Smashbox Cosmetics - Influencer Strategy

Rebuild

Smashbox had an influencer program. What it didn't have was an influencer strategy. The existing roster wasn't aligned to the brand's aesthetic or repositioning, the content it produced underperformed against industry benchmarks, and the program had no clear framework for evaluating who the brand should be working with or why.

The rebuild started from first principles. The brief wasn't "find better influencers," it was to redefine how the brand showed up in the creator space entirely. That meant shifting from a follower-count-first casting model to one driven by content quality, aesthetic fit, and audience alignment.

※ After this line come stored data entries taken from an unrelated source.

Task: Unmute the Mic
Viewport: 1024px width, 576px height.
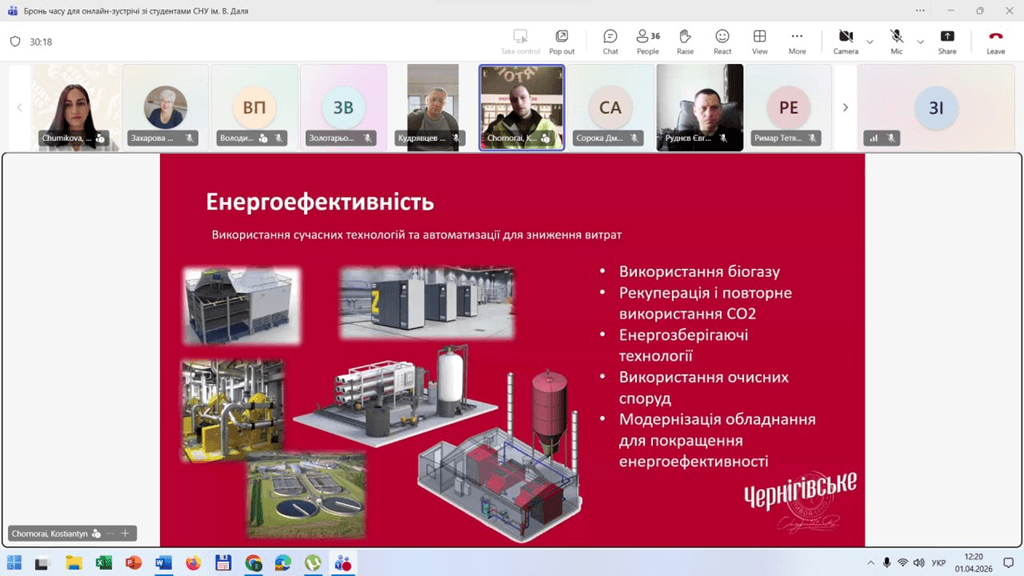Action: pyautogui.click(x=897, y=41)
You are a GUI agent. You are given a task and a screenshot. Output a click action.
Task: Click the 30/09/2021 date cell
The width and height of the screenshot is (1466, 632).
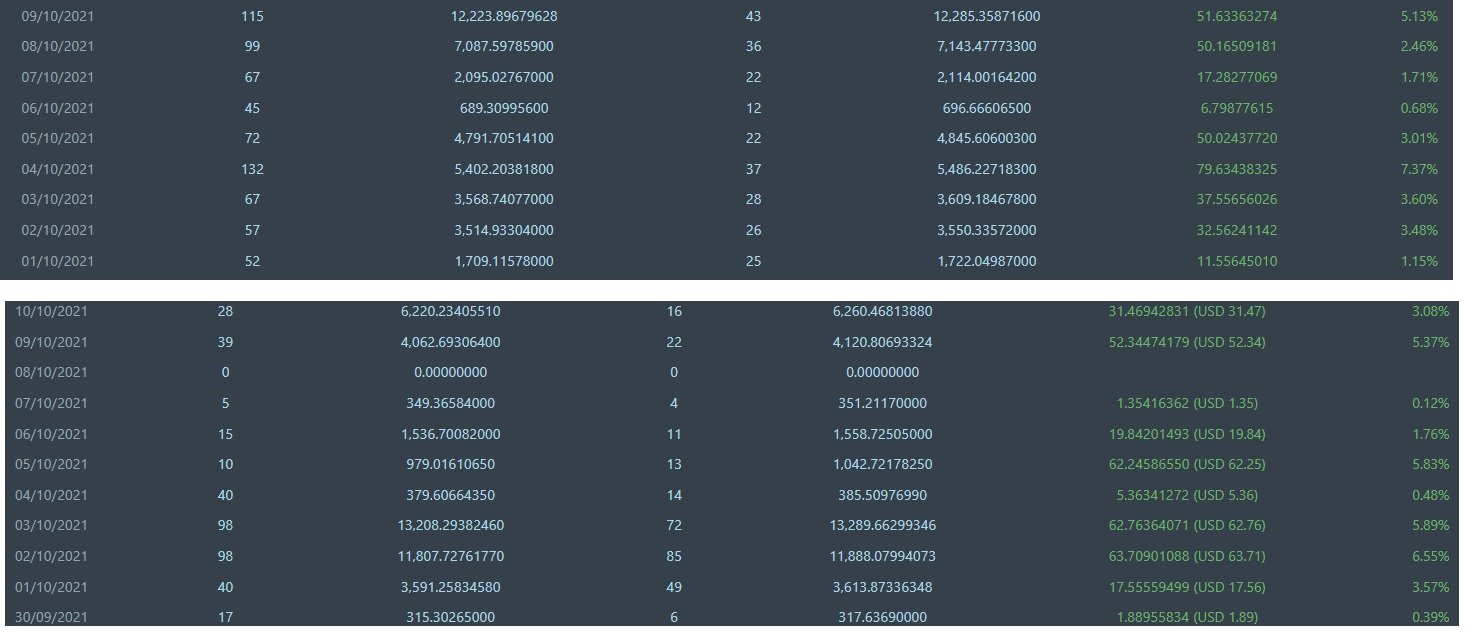(51, 617)
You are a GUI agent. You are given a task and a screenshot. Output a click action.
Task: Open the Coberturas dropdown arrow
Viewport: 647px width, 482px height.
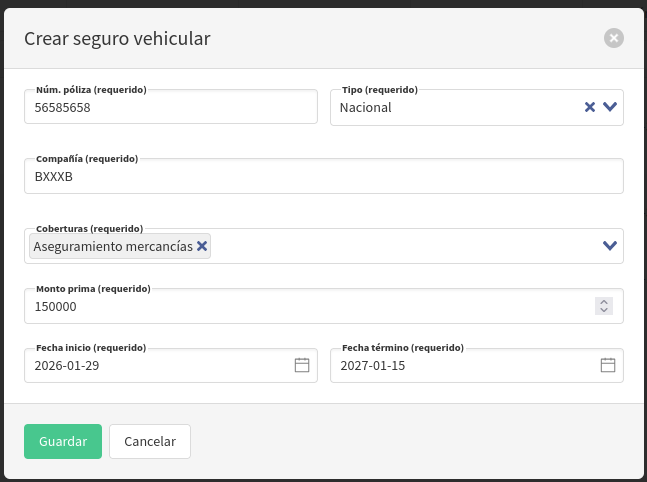(610, 246)
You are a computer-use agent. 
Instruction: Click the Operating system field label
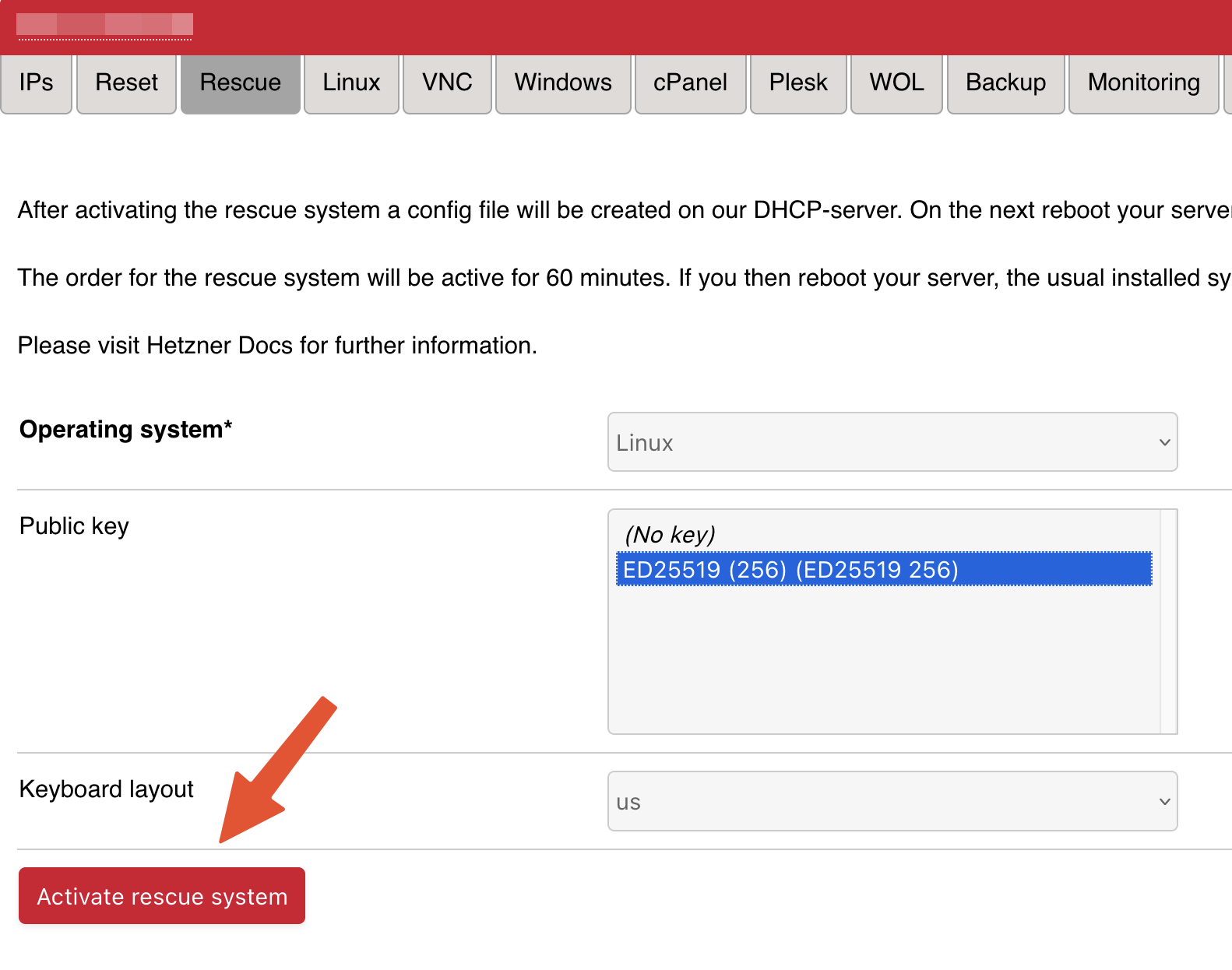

It meant moving the brand toward motion-driven, platform-native content at a time when the industry was still catching up to TikTok and Reels. And it meant building an infrastructure, i.e. casting criteria, briefing frameworks, performance benchmarks, that could scale beyond any single campaign.

In my first six months, fifty-plus new paid partners were identified and onboarded and more than ten paid campaigns ran across the balance of the year. The results: reach grew by 130% and EMV improved 100% year over year. Our Halo Tinted Moisturizer sustain campaign delivered +48% EMV, +450% impressions, and +620% engagements over the prior campaign, while coming in 21% under budget on talent fees.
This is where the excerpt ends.